FIG. 2. — Light absorption difference (dithionite-reduced minus ferricyanide-oxidized) spectra of membranes from *B. subtilis* strains. JH642 (wild type), MH5202 (Δ*resDE*), and MH5202 (Δ*resDE ydiH*) were grown in LPDM and harvested during Pho induction. A representative result is shown for each strain. (A) JH642; (B) MH5857; (C) MH5202.

Mutations in ctaA mimic the ΔresDE Pho-defective phenotype.

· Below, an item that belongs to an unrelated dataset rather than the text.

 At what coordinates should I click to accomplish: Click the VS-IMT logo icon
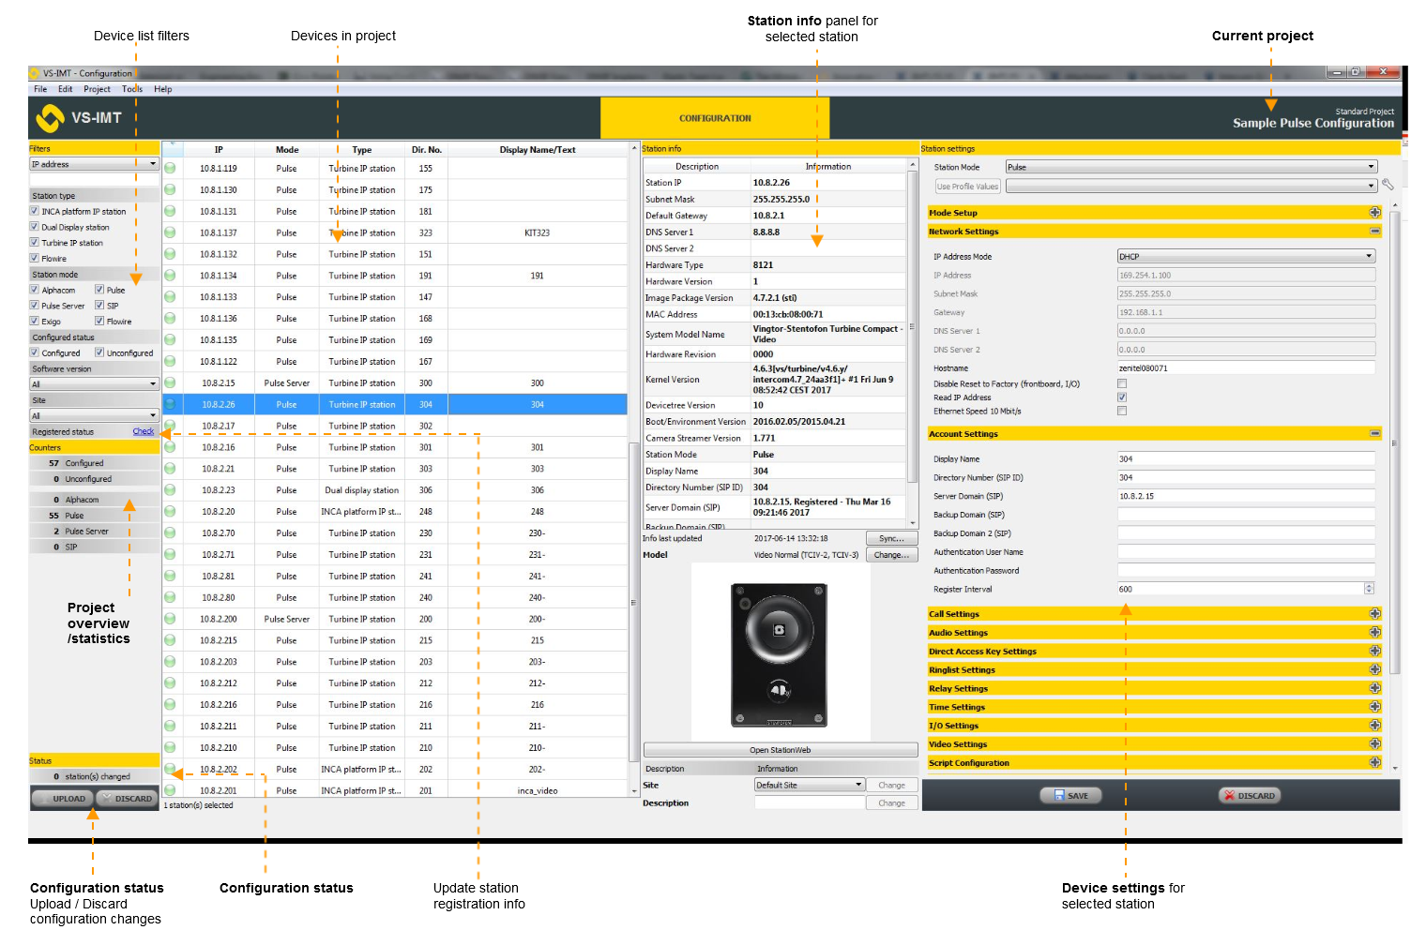[50, 118]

To test whether the loss of terminal oxidases was responsible for the role of ResD in Pho induction, we determined the level of Pho induction in a ctaA mutant strain. ResD is a direct transcriptional activator of ctaA (35, 56). A ΔresDE strain lacks CtaA and cannot synthesize heme A (50), leading to a deficiency in the a-type terminal oxidases aa₃ and caa₃. A strain bearing a ctaA mutation has some of the growth phenotypes associated with the loss of the a-type terminal oxidases that are seen in a ΔresDE strain (50) Compared to the parental strain, a ctaA mutant showed decreased Pho induction similar to that of a ΔresDE strain (compare Fig. 3A and B). Thus, the lack of a-type terminal oxidases, owing to a mutation in either resD or ctaA, resulted in decreased Pho induction. Interestingly, the ctaA mutant strain grew at a similar rate as the wild-type strain in LPDM (Fig. 3). Further, this suggests that the depression of Pho induction in a ΔresDE strain is associated with the lack of terminal oxidases, rather than the poor growth phenotype of the strain.

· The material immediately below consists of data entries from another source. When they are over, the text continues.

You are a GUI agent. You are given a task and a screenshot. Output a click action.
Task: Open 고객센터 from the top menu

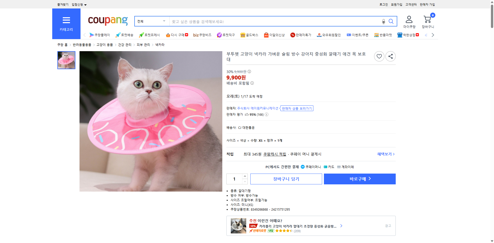[x=411, y=4]
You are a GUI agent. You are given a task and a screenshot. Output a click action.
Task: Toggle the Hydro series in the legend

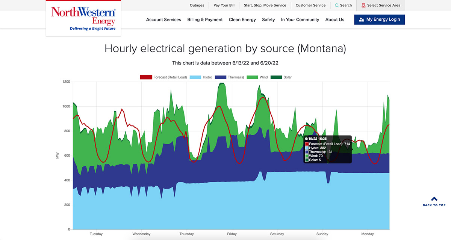[196, 77]
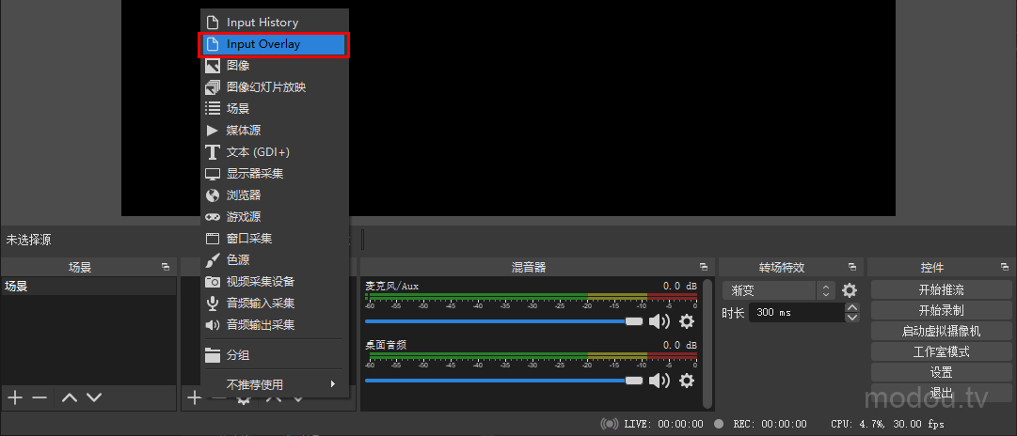Click the 开始推流 button
The width and height of the screenshot is (1017, 436).
coord(941,289)
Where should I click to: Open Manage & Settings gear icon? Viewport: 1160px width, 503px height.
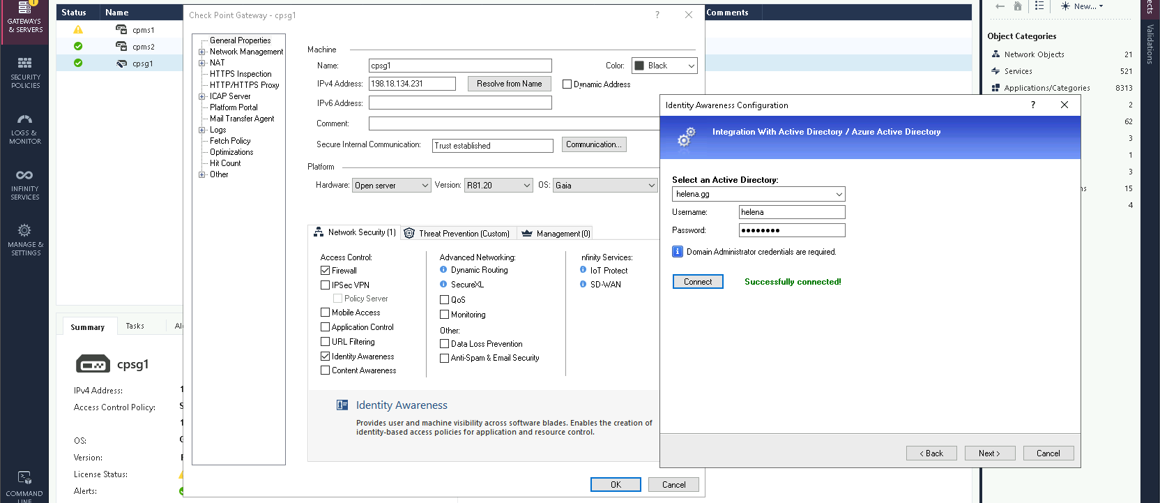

FIG. 3. — Effect of *ctaA* on growth and APase production in strains cultured in LPDM. Solid symbols, growth; open symbols, APase specific activity. (A) JH642 (wild type); (B) MH7124 (Ω*ctaA*). The results for MH7124 (Ω*ctaA*) are the average of readings from five *ctaA* mutant clones.

Expression of the cydABCD operon is sufficient to bypass the requirement for either ResD or CtaA for full Pho induction.

To confirm that cytochrome bd expression is responsible for the restoration of growth and Pho induction in a ydiH strain, we used strain MH5885 (ΔresDE P_spac-cydABCD), which allowed control of the production of cytochrome bd in a ΔresDE background. If the role of ResD in Pho induction were not the result of direct transcriptional activation of the phoPR operon, then the expression of cytochrome bd might be sufficient to restore Pho induction to wild-type levels, because our group previously showed (41) that induction of cytochrome bd in a ΔresDE background was sufficient to restore other phenotypes resulting from the absence of terminal oxidase production in a resDE mutant.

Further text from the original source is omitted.